Blocking PD-1 with an immunotherapy drug in the mouse models increased tumour-associated macrophage activity, including their ability to stimulate T cells. 

‘Team macrophage’

Cancer immunotherapy studies have largely focused on T cells, because they are the immune cells that can kill cancer cells, Bader and Rathmell said. But macrophages play important roles in influencing what T cells do. 

“I’ve always been ‘team macrophage,’” Bader said. “Macrophages are thought of as being like a garbage truck: They clean up the mess. But they have a huge spectrum of activity to enhance the immune response, and they’re more plastic and manipulatable than other immune cells, which makes them really interesting.” 

The presence of more macrophages expressing PD-1 in tumours in an obese setting provides a mechanistic explanation for the obesity paradox, Bader and Rathmell said. Increased PD-1 expression suppresses immune surveillance by macrophages, subsequently suppressing the killer T cells and allowing tumours to grow (the increased cancer risk of obesity).
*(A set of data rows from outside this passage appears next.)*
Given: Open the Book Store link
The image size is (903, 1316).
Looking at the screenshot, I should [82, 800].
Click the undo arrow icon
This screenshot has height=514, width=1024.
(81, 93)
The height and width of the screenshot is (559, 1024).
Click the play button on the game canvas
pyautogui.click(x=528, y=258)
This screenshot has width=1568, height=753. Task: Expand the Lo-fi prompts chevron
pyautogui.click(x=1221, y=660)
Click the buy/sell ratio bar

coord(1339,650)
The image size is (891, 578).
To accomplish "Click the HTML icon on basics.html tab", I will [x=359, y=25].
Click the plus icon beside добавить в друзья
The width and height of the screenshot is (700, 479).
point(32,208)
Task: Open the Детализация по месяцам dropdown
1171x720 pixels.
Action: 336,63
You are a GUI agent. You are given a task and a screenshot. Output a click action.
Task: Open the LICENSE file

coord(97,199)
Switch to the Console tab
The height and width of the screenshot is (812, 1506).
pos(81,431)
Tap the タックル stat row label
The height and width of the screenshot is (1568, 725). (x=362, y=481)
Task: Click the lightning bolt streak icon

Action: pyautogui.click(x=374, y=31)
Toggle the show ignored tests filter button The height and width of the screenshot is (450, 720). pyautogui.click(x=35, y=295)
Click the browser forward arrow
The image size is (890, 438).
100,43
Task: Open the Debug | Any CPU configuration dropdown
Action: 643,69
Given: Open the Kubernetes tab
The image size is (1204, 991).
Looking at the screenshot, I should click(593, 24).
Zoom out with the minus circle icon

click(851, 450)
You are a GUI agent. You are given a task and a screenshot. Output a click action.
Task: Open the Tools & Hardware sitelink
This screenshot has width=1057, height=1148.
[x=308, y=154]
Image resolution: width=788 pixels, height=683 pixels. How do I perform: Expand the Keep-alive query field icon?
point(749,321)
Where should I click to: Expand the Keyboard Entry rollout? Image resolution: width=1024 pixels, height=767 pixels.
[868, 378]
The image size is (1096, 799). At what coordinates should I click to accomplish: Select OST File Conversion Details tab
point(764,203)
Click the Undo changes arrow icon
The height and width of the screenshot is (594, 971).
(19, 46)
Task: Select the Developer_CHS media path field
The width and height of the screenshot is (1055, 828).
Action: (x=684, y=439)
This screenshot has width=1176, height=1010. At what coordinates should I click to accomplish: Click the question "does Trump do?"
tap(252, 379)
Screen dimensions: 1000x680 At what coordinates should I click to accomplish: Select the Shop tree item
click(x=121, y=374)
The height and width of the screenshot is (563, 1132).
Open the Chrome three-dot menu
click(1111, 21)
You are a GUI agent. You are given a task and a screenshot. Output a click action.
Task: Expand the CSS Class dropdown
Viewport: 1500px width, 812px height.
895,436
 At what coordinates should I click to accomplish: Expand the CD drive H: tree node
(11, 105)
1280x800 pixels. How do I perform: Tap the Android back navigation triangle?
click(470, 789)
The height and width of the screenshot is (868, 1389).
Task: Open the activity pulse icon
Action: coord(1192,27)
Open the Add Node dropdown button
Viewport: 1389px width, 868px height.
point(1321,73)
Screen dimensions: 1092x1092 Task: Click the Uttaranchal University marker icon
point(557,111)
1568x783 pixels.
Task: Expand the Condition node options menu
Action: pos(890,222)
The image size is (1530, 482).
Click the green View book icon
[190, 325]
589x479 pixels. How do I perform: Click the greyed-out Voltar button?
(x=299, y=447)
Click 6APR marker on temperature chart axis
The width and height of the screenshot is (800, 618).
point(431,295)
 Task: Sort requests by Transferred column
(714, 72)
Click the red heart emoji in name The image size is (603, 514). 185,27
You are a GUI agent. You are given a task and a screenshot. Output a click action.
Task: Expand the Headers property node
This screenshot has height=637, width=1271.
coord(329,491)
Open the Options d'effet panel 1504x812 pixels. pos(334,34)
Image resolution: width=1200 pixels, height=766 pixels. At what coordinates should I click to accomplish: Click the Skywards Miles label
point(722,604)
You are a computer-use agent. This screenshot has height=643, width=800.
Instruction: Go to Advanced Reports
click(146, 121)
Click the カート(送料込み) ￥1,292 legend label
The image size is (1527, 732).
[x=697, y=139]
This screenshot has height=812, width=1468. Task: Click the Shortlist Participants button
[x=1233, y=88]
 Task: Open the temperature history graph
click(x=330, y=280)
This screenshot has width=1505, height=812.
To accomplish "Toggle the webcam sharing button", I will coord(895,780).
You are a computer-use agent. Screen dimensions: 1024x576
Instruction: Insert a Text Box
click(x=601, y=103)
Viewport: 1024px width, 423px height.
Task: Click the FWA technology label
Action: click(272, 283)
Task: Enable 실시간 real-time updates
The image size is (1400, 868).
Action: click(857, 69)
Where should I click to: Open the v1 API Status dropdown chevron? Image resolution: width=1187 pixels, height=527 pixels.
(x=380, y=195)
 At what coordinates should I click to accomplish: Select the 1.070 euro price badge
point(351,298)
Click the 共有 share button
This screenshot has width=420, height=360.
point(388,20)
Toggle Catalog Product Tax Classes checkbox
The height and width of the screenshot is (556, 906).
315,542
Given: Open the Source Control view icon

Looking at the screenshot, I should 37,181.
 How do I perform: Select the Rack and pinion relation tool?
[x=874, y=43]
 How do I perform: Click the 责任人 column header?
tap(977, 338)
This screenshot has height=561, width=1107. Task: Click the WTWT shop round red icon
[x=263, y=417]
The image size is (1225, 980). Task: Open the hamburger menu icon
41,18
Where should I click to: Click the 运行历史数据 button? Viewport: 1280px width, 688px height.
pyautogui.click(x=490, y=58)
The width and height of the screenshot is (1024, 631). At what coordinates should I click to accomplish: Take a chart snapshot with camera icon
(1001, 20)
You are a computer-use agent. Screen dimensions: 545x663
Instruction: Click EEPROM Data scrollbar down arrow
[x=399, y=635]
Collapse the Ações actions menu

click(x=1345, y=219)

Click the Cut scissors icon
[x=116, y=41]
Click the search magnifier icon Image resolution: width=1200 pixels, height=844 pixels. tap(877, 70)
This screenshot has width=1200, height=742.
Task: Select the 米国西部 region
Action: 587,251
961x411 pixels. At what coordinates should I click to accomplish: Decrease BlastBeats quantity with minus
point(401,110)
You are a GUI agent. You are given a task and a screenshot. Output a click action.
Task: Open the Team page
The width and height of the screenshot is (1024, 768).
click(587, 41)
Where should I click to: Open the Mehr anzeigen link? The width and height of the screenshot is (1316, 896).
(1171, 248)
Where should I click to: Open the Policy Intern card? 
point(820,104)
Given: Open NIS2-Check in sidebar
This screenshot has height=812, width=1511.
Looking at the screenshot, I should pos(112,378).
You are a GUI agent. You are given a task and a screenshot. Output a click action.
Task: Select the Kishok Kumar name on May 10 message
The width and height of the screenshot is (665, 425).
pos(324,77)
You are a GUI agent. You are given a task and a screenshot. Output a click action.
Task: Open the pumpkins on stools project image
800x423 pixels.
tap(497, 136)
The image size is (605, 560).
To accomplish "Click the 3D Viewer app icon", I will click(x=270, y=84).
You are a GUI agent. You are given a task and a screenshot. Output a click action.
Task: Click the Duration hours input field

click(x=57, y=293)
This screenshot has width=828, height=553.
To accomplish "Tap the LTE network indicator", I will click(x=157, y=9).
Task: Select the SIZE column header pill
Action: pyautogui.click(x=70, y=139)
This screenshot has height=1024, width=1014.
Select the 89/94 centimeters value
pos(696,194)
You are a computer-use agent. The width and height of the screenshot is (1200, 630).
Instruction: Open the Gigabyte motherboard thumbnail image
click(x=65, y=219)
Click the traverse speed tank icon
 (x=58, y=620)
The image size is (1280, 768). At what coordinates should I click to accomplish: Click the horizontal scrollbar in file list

PD-1 blockade with immunotherapy allows the increased number of PD-1-expressing macrophages to act (the enhanced response to immunotherapy). 

Currently, immune checkpoint inhibitors work in only 20–30% of patients.  

“We clearly want to find ways to make immunotherapies work better, and in the obese setting, they naturally work better,” Rathmell said. “Understanding how these processes are working biologically may give us clues about how to improve immunotherapy in general.” 

The findings also suggest that examining levels of PD-1-expressing tumour macrophages may help identify patients who will respond better to immunotherapy. 

“It could be that the greater the proportion of PD-1-expressing macrophages a tumour has, the better the response to immunotherapy will be,” Rathmell said.